Stored data entries:

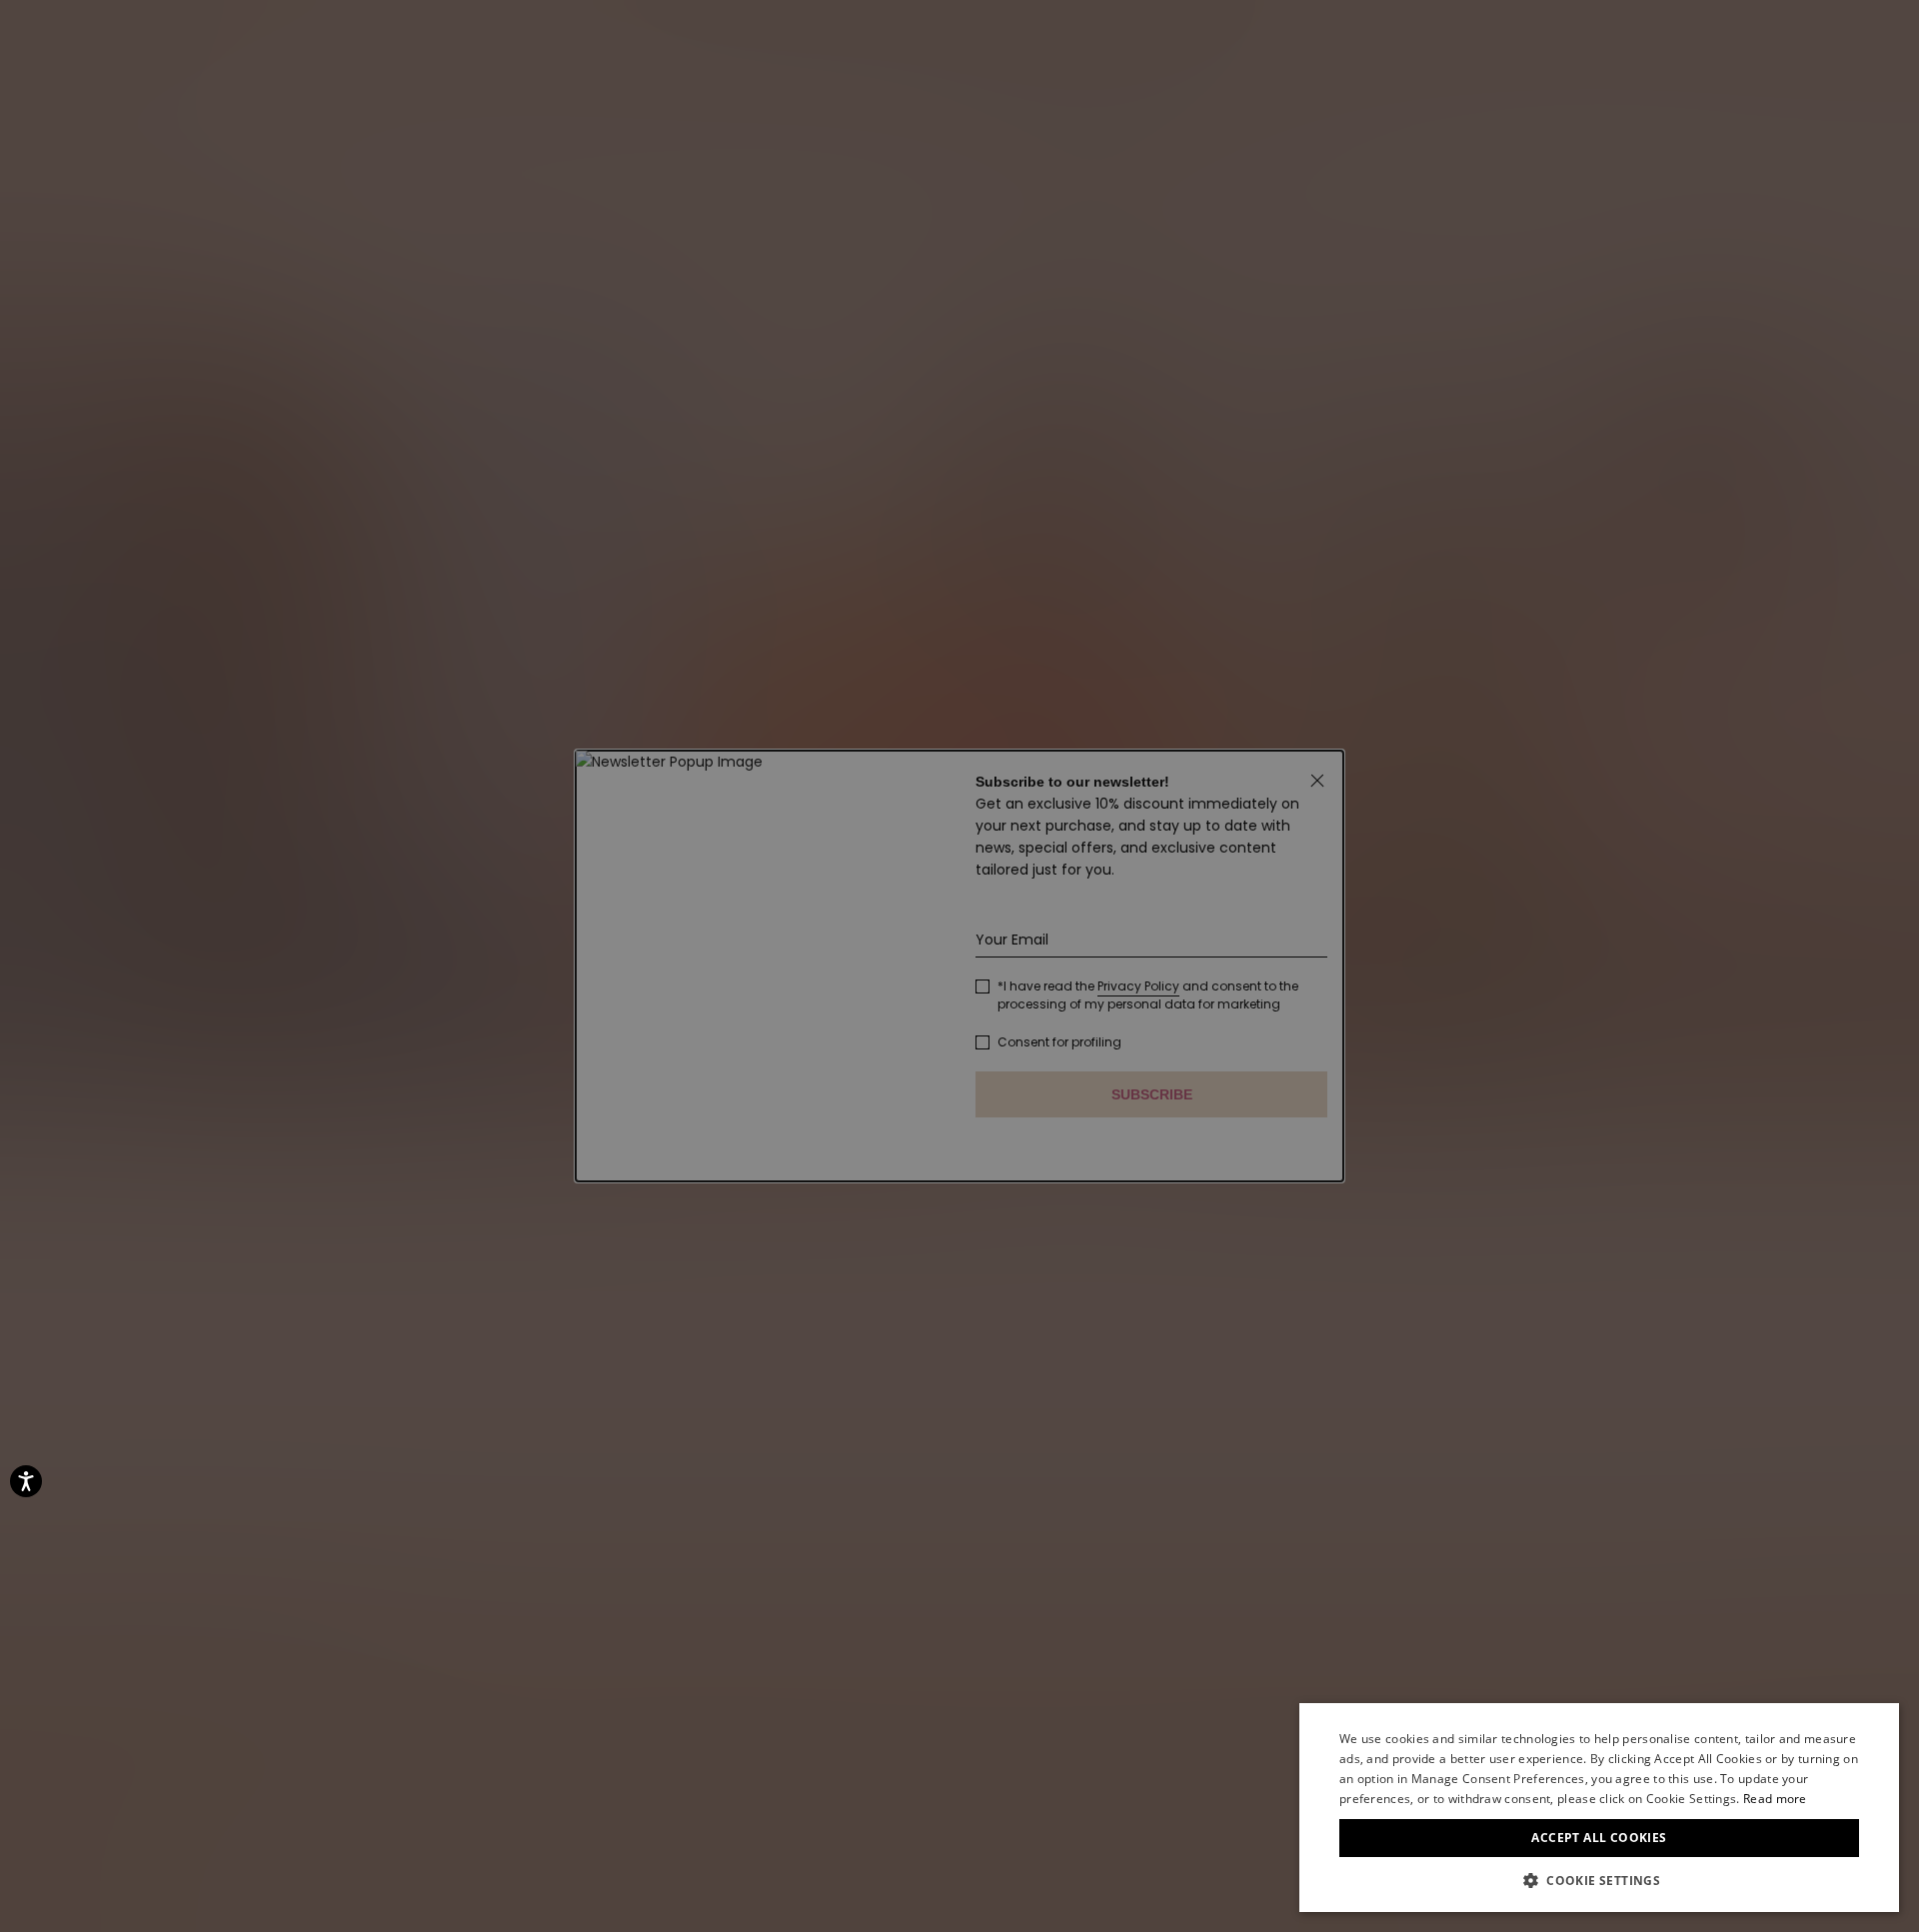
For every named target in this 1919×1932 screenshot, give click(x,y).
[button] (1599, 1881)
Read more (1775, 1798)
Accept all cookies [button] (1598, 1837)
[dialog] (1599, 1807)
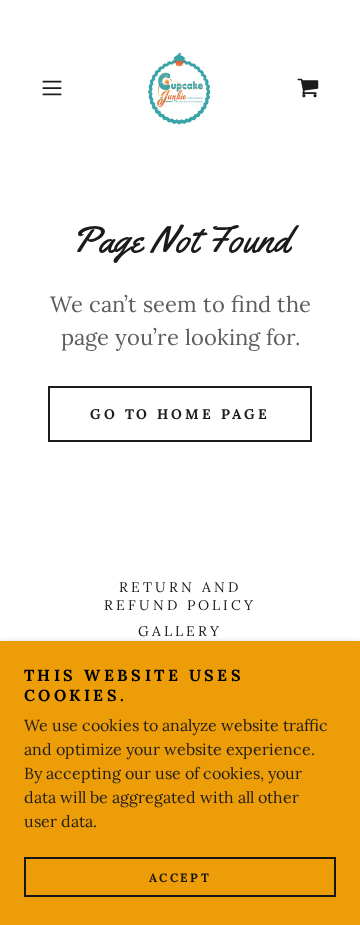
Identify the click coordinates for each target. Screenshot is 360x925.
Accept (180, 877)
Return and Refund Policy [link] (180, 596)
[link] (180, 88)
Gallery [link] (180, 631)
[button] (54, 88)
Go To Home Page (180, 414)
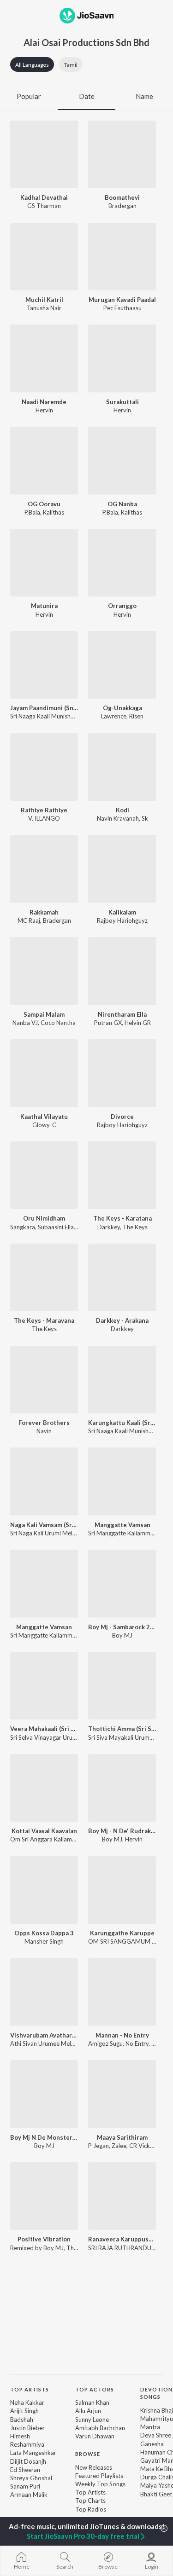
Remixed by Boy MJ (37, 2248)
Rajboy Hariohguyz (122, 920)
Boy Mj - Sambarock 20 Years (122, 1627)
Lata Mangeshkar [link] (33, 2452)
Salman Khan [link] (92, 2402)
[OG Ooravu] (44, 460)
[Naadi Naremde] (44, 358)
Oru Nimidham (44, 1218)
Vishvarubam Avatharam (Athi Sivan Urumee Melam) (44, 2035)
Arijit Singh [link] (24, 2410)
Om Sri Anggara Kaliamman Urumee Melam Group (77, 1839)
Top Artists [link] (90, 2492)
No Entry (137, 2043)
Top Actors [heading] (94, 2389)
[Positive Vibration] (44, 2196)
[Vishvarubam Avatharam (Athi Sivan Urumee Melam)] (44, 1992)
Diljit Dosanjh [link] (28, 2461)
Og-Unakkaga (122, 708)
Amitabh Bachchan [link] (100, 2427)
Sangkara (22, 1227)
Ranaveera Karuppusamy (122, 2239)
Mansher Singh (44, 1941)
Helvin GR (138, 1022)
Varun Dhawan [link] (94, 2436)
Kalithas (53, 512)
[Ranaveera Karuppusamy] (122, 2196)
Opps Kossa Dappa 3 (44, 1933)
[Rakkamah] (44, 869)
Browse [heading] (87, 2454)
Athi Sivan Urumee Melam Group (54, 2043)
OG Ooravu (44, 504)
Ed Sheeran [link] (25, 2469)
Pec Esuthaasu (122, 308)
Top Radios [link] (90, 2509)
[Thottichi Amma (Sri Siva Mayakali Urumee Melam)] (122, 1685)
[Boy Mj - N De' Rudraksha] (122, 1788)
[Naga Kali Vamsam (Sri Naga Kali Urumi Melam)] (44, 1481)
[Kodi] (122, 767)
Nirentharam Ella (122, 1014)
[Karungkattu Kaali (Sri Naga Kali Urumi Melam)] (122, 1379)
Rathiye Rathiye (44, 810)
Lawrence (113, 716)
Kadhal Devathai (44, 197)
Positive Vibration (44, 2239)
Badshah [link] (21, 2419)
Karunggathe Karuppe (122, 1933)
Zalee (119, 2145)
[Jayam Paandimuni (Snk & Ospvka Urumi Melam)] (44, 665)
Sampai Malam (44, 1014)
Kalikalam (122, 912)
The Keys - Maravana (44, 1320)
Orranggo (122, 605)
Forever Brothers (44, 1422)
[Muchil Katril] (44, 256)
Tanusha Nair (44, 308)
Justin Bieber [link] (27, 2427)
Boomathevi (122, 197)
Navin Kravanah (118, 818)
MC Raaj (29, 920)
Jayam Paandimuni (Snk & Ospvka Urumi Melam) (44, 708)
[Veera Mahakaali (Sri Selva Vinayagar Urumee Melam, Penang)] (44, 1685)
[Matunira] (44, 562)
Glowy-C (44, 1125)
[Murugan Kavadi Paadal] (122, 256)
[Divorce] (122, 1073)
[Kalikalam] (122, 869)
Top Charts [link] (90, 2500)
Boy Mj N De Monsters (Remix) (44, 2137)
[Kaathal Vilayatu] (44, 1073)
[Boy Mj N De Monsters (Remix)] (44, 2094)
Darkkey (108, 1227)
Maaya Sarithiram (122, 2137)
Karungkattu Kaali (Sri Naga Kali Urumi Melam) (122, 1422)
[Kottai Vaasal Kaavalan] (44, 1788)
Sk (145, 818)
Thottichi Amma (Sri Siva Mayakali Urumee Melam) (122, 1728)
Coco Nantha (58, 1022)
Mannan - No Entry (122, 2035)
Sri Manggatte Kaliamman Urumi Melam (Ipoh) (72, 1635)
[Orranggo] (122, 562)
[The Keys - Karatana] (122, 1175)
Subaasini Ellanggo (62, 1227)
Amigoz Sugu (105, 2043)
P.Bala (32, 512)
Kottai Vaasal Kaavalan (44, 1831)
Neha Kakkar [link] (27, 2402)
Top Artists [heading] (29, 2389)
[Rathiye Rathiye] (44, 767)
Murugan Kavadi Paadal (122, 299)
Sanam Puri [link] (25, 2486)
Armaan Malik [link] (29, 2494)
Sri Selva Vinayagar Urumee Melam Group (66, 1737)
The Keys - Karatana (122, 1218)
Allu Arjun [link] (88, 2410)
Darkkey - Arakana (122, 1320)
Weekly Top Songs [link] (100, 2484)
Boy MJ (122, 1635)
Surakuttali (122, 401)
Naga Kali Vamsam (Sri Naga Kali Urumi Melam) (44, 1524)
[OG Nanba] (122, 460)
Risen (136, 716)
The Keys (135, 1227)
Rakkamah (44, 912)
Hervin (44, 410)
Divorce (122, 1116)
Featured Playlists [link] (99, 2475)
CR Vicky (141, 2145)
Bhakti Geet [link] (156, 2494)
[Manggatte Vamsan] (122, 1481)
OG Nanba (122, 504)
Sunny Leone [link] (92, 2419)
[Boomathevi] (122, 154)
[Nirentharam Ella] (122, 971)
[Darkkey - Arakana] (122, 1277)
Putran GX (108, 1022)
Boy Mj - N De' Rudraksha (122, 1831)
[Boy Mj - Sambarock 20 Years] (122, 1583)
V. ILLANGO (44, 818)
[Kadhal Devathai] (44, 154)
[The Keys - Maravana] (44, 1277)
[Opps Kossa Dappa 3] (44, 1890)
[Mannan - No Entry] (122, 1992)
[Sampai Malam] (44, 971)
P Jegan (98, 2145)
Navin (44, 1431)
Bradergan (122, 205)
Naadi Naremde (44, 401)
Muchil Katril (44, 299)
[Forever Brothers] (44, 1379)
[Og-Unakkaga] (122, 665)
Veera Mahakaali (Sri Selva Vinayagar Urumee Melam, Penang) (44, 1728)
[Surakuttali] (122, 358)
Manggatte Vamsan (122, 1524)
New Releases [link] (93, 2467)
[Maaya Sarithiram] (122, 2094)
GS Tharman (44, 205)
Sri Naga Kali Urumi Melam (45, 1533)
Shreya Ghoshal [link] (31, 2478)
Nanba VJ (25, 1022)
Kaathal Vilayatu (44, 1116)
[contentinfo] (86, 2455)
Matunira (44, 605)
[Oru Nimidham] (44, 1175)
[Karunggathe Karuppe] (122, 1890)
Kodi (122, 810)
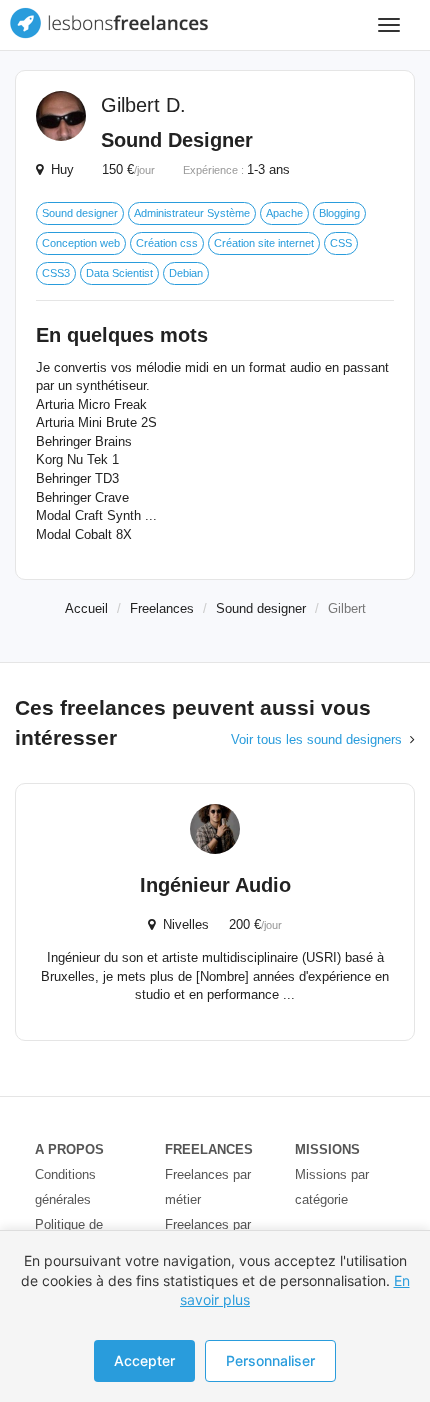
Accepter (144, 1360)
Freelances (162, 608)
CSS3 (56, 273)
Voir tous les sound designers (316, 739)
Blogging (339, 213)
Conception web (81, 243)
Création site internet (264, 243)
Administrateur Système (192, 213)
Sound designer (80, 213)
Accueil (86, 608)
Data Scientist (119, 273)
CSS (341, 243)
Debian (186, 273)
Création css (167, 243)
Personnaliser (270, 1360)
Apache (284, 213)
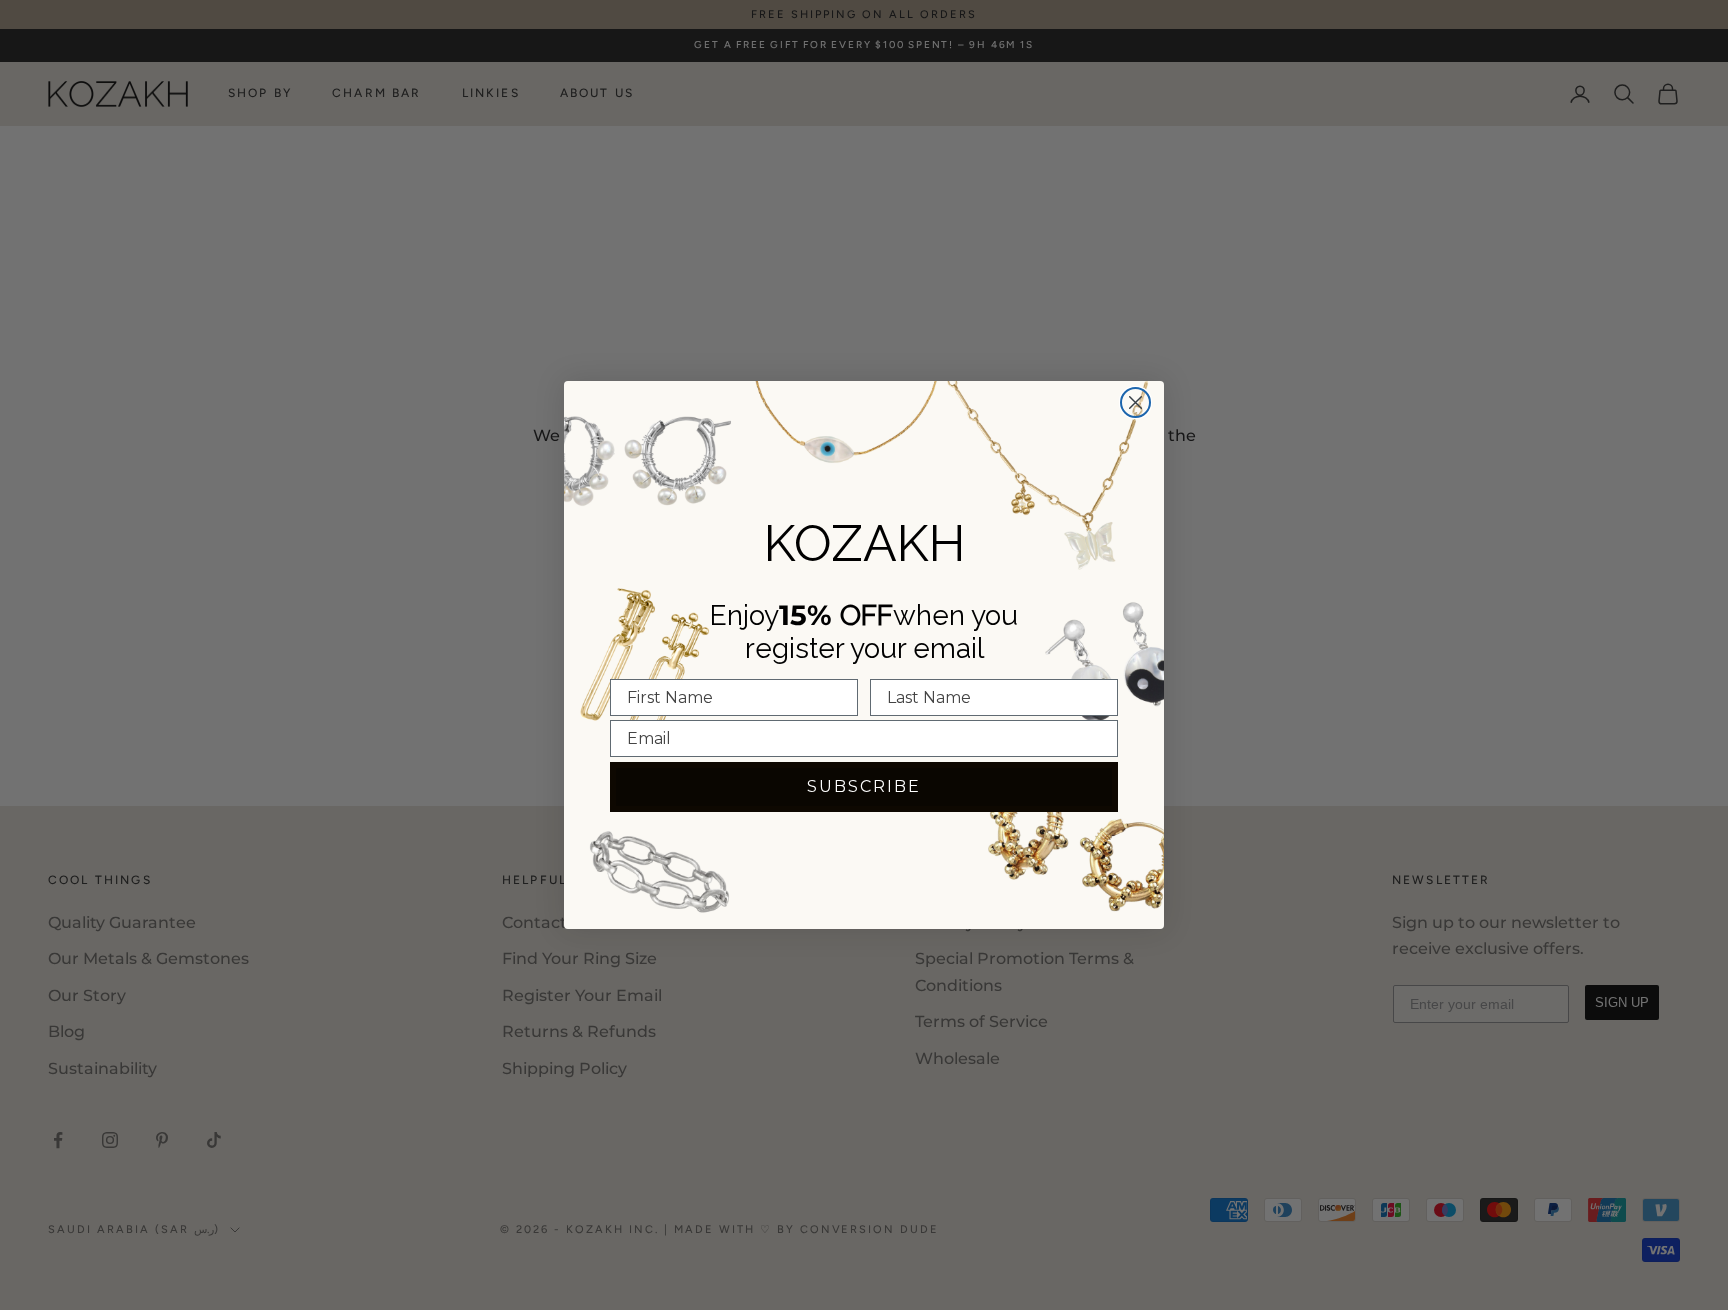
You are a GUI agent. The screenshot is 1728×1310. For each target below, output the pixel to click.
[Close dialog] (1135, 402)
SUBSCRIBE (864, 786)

What needs to be done: Please state how many lines of the entries above include the string "Kottai", giving the number and nothing more.

Written answer: 2